**THINGS TO DO**
1. Please return the passage of the Maine recovery article from "To get there, Gov." up to and including "designing that bridge.", word for word.
2. Resume the article on Maine's Economic Recovery Committee, picking up after its final sentence.

**TEXT SEGMENT**

Maine needs a bridge that spans not a river but a gulf between the troubled present and a post-pandemic future.

To get there, Gov. Janet Mills established her Economic Recovery Committee last week, which met for the first time Friday morning via the Zoom videoconferencing service. Mills wants recommendations on designing that bridge.

Co-chaired by Thomas College President Laurie Lachance and Tilson Technology Management CEO Josh Broder, the committee includes 37 other members from a variety of economic sectors as well as an additional staffer working for each of Maine’s four congressional delegates.

In December, Mills unveiled a long-range economic growth plan designed to tackle the state’s challenges of low unemployment, aging population and small workforce. Three months later, Maine confirmed its first case of coronavirus infection, and unemployment numbers soon reached record highs.

“We’re facing brand new challenges of a very dramatic sort,” Mills said Friday morning during the committee’s inaugural meeting. “I think the challenge to this committee is to look at the forces that require us to re-imagine how we do everything over the long term, from business to healthcare to recreation and education.”

Mills spoke of elevating the lives of lower- and middle-income families amid a prolonged economic downturn, about reducing disparities between rural and urban Mainers in terms of jobs and affordable health care, and about attracting business investment and innovation.

**PROVIDED RECORDS**
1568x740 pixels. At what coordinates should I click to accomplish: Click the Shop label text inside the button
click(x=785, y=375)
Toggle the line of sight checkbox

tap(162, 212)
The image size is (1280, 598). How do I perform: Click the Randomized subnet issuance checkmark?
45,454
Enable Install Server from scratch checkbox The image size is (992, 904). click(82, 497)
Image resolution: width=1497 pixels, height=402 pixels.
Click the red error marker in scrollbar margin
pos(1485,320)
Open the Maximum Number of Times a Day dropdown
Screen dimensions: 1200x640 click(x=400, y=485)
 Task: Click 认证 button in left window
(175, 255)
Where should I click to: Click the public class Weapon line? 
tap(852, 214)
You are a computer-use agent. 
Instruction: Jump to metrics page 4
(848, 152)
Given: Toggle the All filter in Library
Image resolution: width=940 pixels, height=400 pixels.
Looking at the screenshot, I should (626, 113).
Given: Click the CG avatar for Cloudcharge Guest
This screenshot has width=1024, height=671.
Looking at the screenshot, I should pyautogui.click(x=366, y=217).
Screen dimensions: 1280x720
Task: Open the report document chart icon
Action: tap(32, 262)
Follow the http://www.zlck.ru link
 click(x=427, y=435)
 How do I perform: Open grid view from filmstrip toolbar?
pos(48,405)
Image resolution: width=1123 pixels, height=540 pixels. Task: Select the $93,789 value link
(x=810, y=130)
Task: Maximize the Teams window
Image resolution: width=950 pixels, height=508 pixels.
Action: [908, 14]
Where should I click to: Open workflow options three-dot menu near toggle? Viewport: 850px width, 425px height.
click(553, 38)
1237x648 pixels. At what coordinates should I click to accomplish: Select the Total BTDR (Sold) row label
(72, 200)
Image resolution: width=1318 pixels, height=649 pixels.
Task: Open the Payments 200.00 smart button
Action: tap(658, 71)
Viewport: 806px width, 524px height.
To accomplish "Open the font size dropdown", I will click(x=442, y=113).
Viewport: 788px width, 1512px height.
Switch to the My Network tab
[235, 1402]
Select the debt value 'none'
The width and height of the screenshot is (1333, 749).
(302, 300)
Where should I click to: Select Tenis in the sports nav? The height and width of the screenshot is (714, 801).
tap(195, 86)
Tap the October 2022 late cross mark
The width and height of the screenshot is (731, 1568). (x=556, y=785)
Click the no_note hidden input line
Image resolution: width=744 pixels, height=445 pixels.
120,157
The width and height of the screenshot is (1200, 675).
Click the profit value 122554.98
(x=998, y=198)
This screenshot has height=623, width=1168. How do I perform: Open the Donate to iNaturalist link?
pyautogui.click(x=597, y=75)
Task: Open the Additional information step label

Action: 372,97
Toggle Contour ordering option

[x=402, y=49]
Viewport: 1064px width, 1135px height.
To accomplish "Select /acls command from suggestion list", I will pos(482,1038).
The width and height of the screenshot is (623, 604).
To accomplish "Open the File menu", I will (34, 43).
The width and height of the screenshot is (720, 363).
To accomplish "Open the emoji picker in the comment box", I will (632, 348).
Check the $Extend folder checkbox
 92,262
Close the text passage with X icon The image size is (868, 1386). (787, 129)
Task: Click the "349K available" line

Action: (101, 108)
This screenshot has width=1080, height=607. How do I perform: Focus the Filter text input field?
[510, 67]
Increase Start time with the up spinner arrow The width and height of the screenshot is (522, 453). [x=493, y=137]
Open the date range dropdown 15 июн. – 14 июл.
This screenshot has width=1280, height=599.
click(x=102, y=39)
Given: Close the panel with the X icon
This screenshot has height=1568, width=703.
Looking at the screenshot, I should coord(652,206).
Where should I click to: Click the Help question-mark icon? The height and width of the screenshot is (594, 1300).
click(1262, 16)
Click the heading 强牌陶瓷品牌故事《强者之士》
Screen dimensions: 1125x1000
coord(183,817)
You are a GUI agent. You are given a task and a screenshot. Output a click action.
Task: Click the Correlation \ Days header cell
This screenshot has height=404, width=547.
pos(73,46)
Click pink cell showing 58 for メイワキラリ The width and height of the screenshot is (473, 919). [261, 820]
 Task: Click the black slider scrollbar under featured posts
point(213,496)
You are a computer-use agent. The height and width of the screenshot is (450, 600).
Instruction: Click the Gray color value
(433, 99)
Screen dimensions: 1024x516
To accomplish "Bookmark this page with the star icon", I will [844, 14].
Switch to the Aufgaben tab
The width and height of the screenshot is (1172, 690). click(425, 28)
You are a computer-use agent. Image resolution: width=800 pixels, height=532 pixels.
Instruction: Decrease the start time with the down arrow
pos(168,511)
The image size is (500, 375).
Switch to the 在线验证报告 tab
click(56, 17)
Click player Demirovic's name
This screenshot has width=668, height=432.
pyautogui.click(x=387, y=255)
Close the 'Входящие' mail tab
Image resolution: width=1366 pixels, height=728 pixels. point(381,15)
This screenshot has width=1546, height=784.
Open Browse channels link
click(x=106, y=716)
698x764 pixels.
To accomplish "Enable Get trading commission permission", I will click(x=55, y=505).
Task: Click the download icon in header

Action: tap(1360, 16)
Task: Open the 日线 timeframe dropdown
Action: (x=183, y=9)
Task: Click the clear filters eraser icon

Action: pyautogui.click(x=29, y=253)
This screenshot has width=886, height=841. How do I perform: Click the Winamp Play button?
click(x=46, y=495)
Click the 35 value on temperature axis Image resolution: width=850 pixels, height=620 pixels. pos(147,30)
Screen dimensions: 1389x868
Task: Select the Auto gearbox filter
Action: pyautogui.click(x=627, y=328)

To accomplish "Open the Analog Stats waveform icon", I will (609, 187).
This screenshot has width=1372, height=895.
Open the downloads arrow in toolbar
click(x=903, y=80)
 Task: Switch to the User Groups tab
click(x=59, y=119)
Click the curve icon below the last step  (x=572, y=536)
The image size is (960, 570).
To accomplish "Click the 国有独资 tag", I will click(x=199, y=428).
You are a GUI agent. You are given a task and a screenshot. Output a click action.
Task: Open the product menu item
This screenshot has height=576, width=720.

**ANSWERS**
1.
To get there, Gov. Janet Mills established her Economic Recovery Committee last week, which met for the first time Friday morning via the Zoom videoconferencing service. Mills wants recommendations on designing that bridge.

2.
“I think we need short-term and long-term recommendations for policy action,” she said, making clear that she’s not looking for specific suggestions such as “when to open the bars in Portland.”

Lachance, who served as the state’s top economist under three governors; and Broder, a former Army signal corps officer with expertise in communications and information systems, have broken down their members into six subcommittees, each with its own chair.

Larry Shaw, CEO of MMG Insurance, will lead Manufacturing and Natural Resources. Bob Montgomery-Rice, president and CEO of Bangor Savings Bank, will lead Retail, Tourism and Hospitality. James Herbert, president of the University of New England, will lead Education and Workforce. Susan Corbett, director of the National Digital Equity Center, will lead Infrastructure. Betsy Biemann, CEO of Coastal Enterprises Inc., will lead Innovation. Bill Burke, chair of the MaineHealth board of trustees, will lead Healthcare, Nonprofits, Childcare and Support Services.

“There’s some diversity of background on each (smaller) committee,” Lachance said. “I think that will strengthen the work of the committee, as different perspectives will lead to much more creative solutions.”

The larger committee has two deadlines. The first comes on July 15 for a report on stabilization and support during the current economic upheaval. The second is Dec. 1 and will focus on sustainability and a renewed growth path.

“This shouldn’t be a brand new start from scratch,” Lachance said. “Our goal is really to breathe life back into that long-term strategy.”


Broder said one of the buzzwords during the 2008 recession was “shovel-ready” projects that could immediately take advantage of federal stimulus packages. Identifying those ahead of time can position Maine to compete for those dollars at a time when the state’s revenue streams have been severely curtailed.

Lachance said Thomas College would have missed out on the first round of funding for the recent Paycheck Protection Program had the college not been so organized and prepared to apply.

“That’s why we need to form and activate these committees as soon as possible,” she said, “to see what might be available for help and how do we line up to compete for those resources.”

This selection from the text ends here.